Give back the whole listing exactly as shown.
▬▬▬
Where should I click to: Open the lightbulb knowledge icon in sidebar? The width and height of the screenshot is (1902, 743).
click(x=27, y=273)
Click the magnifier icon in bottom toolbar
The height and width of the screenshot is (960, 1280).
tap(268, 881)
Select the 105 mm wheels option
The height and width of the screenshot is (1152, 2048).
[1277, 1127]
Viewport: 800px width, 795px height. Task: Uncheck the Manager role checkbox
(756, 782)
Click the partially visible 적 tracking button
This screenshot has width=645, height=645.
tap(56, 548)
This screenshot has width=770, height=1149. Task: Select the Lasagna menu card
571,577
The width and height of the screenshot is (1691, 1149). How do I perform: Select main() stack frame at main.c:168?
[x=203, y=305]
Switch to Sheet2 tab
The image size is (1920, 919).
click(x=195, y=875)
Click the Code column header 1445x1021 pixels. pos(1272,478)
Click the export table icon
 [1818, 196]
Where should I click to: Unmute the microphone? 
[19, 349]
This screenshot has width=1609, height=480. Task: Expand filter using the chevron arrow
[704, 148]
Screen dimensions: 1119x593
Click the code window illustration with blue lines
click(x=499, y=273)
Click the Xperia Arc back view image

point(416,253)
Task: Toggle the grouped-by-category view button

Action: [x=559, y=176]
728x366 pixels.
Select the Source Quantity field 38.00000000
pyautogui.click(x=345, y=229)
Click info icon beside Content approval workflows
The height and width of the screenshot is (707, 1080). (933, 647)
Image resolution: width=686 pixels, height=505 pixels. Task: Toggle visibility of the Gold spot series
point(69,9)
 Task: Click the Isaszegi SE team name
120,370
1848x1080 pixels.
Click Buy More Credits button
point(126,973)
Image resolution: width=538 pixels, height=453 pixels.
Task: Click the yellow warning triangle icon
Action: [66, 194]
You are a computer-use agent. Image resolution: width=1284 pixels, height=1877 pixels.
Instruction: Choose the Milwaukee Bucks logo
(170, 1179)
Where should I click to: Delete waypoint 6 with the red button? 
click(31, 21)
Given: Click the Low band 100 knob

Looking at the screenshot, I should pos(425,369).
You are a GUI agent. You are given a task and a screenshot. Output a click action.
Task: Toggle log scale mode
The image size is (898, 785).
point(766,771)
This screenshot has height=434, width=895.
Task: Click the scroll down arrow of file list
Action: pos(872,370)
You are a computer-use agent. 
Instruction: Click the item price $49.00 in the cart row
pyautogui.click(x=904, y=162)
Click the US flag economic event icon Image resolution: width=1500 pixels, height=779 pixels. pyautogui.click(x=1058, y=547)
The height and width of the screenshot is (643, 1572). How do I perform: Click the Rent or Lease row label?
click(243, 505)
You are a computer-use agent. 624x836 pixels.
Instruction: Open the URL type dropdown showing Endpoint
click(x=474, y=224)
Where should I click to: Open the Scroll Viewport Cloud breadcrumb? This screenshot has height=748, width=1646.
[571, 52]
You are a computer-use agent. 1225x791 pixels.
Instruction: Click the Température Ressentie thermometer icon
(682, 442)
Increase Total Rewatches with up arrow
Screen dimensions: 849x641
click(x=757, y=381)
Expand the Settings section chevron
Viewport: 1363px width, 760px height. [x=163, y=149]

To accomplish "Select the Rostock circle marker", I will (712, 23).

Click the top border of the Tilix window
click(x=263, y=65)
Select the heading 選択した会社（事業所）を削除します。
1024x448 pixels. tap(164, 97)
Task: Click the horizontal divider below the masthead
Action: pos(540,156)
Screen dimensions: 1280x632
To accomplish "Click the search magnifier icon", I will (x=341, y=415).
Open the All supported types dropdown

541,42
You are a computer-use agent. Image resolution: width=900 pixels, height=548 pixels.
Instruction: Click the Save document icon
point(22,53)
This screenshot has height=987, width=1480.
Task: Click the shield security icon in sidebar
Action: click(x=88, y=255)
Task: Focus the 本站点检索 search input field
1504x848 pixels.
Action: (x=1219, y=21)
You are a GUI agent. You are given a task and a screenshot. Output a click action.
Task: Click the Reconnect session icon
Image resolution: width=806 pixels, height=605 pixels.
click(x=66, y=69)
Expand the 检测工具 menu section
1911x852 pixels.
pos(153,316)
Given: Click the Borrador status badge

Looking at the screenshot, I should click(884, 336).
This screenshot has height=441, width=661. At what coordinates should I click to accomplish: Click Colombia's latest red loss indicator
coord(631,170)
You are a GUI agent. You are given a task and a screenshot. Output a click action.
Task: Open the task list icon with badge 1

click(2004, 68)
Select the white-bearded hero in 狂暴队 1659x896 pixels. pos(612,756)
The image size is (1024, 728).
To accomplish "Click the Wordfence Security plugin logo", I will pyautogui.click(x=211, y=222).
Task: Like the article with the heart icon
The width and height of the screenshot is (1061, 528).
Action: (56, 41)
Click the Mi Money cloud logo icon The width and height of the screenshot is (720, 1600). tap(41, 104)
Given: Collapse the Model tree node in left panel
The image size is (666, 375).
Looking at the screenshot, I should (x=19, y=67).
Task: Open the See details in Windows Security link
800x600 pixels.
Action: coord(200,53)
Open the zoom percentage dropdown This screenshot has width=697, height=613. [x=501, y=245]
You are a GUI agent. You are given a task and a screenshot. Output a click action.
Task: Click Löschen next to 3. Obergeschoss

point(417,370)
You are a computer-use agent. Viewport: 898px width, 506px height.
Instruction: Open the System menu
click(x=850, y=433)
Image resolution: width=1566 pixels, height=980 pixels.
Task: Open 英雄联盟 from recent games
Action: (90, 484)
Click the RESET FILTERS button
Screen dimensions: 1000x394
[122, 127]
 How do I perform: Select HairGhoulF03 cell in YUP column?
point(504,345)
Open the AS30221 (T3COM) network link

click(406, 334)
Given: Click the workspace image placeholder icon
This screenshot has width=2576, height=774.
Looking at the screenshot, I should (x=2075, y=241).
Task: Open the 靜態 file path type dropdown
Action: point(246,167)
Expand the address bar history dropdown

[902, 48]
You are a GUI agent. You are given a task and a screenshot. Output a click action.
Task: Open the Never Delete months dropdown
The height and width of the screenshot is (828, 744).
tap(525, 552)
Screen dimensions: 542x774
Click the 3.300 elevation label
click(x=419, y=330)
▬▬▬
### Exercise response
Where should I click to: Open the lightbulb knowledge icon in sidebar? The width and height of the screenshot is (1902, 743).
click(x=27, y=273)
Click the magnifier icon in bottom toolbar
The height and width of the screenshot is (960, 1280).
tap(268, 881)
Select the 105 mm wheels option
The height and width of the screenshot is (1152, 2048).
[1277, 1127]
Viewport: 800px width, 795px height. Task: Uncheck the Manager role checkbox
(756, 782)
Click the partially visible 적 tracking button
This screenshot has width=645, height=645.
tap(56, 548)
This screenshot has width=770, height=1149. Task: Select the Lasagna menu card
571,577
The width and height of the screenshot is (1691, 1149). How do I perform: Select main() stack frame at main.c:168?
[x=203, y=305]
Switch to Sheet2 tab
The image size is (1920, 919).
click(x=195, y=875)
Click the Code column header 1445x1021 pixels. pos(1272,478)
Click the export table icon
 [1818, 196]
Where should I click to: Unmute the microphone? 
[19, 349]
This screenshot has width=1609, height=480. Task: Expand filter using the chevron arrow
[704, 148]
Screen dimensions: 1119x593
Click the code window illustration with blue lines
click(x=499, y=273)
Click the Xperia Arc back view image

point(416,253)
Task: Toggle the grouped-by-category view button

Action: [x=559, y=176]
728x366 pixels.
Select the Source Quantity field 38.00000000
pyautogui.click(x=345, y=229)
Click info icon beside Content approval workflows
The height and width of the screenshot is (707, 1080). (933, 647)
Image resolution: width=686 pixels, height=505 pixels. Task: Toggle visibility of the Gold spot series
point(69,9)
 Task: Click the Isaszegi SE team name
120,370
1848x1080 pixels.
Click Buy More Credits button
point(126,973)
Image resolution: width=538 pixels, height=453 pixels.
Task: Click the yellow warning triangle icon
Action: [66, 194]
You are a computer-use agent. Image resolution: width=1284 pixels, height=1877 pixels.
Instruction: Choose the Milwaukee Bucks logo
(170, 1179)
Where should I click to: Delete waypoint 6 with the red button? 
click(31, 21)
Given: Click the Low band 100 knob

Looking at the screenshot, I should pos(425,369).
You are a GUI agent. You are given a task and a screenshot. Output a click action.
Task: Toggle log scale mode
The image size is (898, 785).
point(766,771)
This screenshot has height=434, width=895.
Task: Click the scroll down arrow of file list
Action: pos(872,370)
You are a computer-use agent. 
Instruction: Click the item price $49.00 in the cart row
pyautogui.click(x=904, y=162)
Click the US flag economic event icon Image resolution: width=1500 pixels, height=779 pixels. pyautogui.click(x=1058, y=547)
The height and width of the screenshot is (643, 1572). How do I perform: Click the Rent or Lease row label?
click(243, 505)
You are a computer-use agent. 624x836 pixels.
Instruction: Open the URL type dropdown showing Endpoint
click(x=474, y=224)
Where should I click to: Open the Scroll Viewport Cloud breadcrumb? This screenshot has height=748, width=1646.
[571, 52]
You are a computer-use agent. 1225x791 pixels.
Instruction: Click the Température Ressentie thermometer icon
(682, 442)
Increase Total Rewatches with up arrow
Screen dimensions: 849x641
click(x=757, y=381)
Expand the Settings section chevron
Viewport: 1363px width, 760px height. [x=163, y=149]

To accomplish "Select the Rostock circle marker", I will (712, 23).

Click the top border of the Tilix window
click(x=263, y=65)
Select the heading 選択した会社（事業所）を削除します。
1024x448 pixels. tap(164, 97)
Task: Click the horizontal divider below the masthead
Action: pos(540,156)
Screen dimensions: 1280x632
To accomplish "Click the search magnifier icon", I will (x=341, y=415).
Open the All supported types dropdown

541,42
You are a computer-use agent. Image resolution: width=900 pixels, height=548 pixels.
Instruction: Click the Save document icon
point(22,53)
This screenshot has height=987, width=1480.
Task: Click the shield security icon in sidebar
Action: click(x=88, y=255)
Task: Focus the 本站点检索 search input field
1504x848 pixels.
Action: (x=1219, y=21)
You are a GUI agent. You are given a task and a screenshot. Output a click action.
Task: Click the Reconnect session icon
Image resolution: width=806 pixels, height=605 pixels.
click(x=66, y=69)
Expand the 检测工具 menu section
1911x852 pixels.
pos(153,316)
Given: Click the Borrador status badge

Looking at the screenshot, I should click(884, 336).
This screenshot has height=441, width=661. At what coordinates should I click to accomplish: Click Colombia's latest red loss indicator
coord(631,170)
You are a GUI agent. You are given a task and a screenshot. Output a click action.
Task: Open the task list icon with badge 1

click(2004, 68)
Select the white-bearded hero in 狂暴队 1659x896 pixels. pos(612,756)
The image size is (1024, 728).
To accomplish "Click the Wordfence Security plugin logo", I will pyautogui.click(x=211, y=222).
Task: Like the article with the heart icon
The width and height of the screenshot is (1061, 528).
Action: (56, 41)
Click the Mi Money cloud logo icon The width and height of the screenshot is (720, 1600). tap(41, 104)
Given: Collapse the Model tree node in left panel
The image size is (666, 375).
Looking at the screenshot, I should (x=19, y=67).
Task: Open the See details in Windows Security link
800x600 pixels.
Action: coord(200,53)
Open the zoom percentage dropdown This screenshot has width=697, height=613. [x=501, y=245]
You are a GUI agent. You are given a task and a screenshot. Output a click action.
Task: Click Löschen next to 3. Obergeschoss

point(417,370)
You are a computer-use agent. Viewport: 898px width, 506px height.
Instruction: Open the System menu
click(x=850, y=433)
Image resolution: width=1566 pixels, height=980 pixels.
Task: Open 英雄联盟 from recent games
Action: (90, 484)
Click the RESET FILTERS button
Screen dimensions: 1000x394
[122, 127]
 How do I perform: Select HairGhoulF03 cell in YUP column?
point(504,345)
Open the AS30221 (T3COM) network link

click(406, 334)
Given: Click the workspace image placeholder icon
This screenshot has width=2576, height=774.
Looking at the screenshot, I should (x=2075, y=241).
Task: Open the 靜態 file path type dropdown
Action: point(246,167)
Expand the address bar history dropdown

[902, 48]
You are a GUI agent. You are given a task and a screenshot. Output a click action.
Task: Open the Never Delete months dropdown
The height and width of the screenshot is (828, 744).
tap(525, 552)
Screen dimensions: 542x774
Click the 3.300 elevation label
click(x=419, y=330)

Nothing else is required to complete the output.